31 de janeiro de 2026

O plano Infalível (ou nem por isso)

Na minha cidade tinha uma paróquia, e nessa paróquia entre jovens e padre abriu-se uma discoteca, assim um lugar para ouvir música, conversar sério, viver seriamente a adolescência. Tinha banquinhos, mesinhas mas não tinha bebidas alcoólicas nem nada parecido. Era mesmo conviver na paróquia. Eu, além de pôr discos também tinha outros horizontes, mais de 20% dos que eram mostráveis, assim numas contas por baixo. Eu já lá tinha visto, vou só chamar de Clara, porque é claro que nunca iria dizer aqui o nome dela. Ela também era minha colega no liceu. Outro contexto, outras visões, a mesma pessoa. Tentei ali abordá-la com uma observação profunda sobre literatura moderna. Ela simplesmente ignorou. Recuei dois passos, voltei-me para ela e disparei que Kafka não era apreciado naqueles ambientes. Olhou-me, assim como quem estava prestes a estrangular o meu fino e bem desenhado pescoço. 

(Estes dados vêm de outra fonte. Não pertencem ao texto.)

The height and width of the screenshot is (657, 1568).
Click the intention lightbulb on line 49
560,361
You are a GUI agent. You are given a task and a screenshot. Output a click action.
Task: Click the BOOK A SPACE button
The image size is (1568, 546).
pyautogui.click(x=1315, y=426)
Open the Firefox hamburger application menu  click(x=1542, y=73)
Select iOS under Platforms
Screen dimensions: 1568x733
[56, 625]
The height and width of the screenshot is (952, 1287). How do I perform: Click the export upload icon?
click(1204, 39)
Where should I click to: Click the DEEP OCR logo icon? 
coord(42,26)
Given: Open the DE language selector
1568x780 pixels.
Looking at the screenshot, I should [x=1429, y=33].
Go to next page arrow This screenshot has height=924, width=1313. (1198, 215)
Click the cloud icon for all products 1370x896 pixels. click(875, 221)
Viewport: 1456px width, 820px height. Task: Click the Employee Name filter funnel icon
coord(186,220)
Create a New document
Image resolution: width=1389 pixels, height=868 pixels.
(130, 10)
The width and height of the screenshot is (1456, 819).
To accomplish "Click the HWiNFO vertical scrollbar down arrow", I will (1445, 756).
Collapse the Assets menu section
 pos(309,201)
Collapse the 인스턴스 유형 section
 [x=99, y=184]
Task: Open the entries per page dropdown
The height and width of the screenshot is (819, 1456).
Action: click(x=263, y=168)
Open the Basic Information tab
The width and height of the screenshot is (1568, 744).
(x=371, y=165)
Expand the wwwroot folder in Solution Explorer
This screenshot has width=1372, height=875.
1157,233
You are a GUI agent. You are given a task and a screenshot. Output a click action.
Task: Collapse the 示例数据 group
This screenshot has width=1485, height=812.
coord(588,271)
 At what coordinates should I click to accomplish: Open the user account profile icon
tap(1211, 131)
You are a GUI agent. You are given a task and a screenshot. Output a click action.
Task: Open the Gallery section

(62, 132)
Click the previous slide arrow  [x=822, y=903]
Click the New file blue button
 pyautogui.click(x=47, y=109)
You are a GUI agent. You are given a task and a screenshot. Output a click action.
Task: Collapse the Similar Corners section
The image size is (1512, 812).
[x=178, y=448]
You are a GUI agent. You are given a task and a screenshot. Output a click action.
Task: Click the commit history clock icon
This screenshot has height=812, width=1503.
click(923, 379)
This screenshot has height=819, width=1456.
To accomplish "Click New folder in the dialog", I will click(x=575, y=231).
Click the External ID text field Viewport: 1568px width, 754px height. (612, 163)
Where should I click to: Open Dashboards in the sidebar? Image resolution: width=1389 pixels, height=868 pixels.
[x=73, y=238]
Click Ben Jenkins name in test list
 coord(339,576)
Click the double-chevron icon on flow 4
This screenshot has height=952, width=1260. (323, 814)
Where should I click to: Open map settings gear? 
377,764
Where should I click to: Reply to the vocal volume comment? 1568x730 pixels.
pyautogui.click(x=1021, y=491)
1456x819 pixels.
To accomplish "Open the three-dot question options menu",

- Nem aqui me deixas em paz?!

- Este silêncio que se fez mete medo. Nem os Lusíadas metem tanto.

Ela tossiu, olhou-me de alto a baixo, a cara tão séria quase me fez recuar em fuga corrida, pelo que tropecei num banquinho, esparramei-me no chão que até parecia marcador de livro de tão direitinho eu estava.

Os 20% que eu tinha de expectativa se diluíram num orgulho ferido, numa nódoa negra na perna e um hematoma na região occipital.

Aquele dia foi o meu declínio literário, nem Kafka nem Camões me valeram.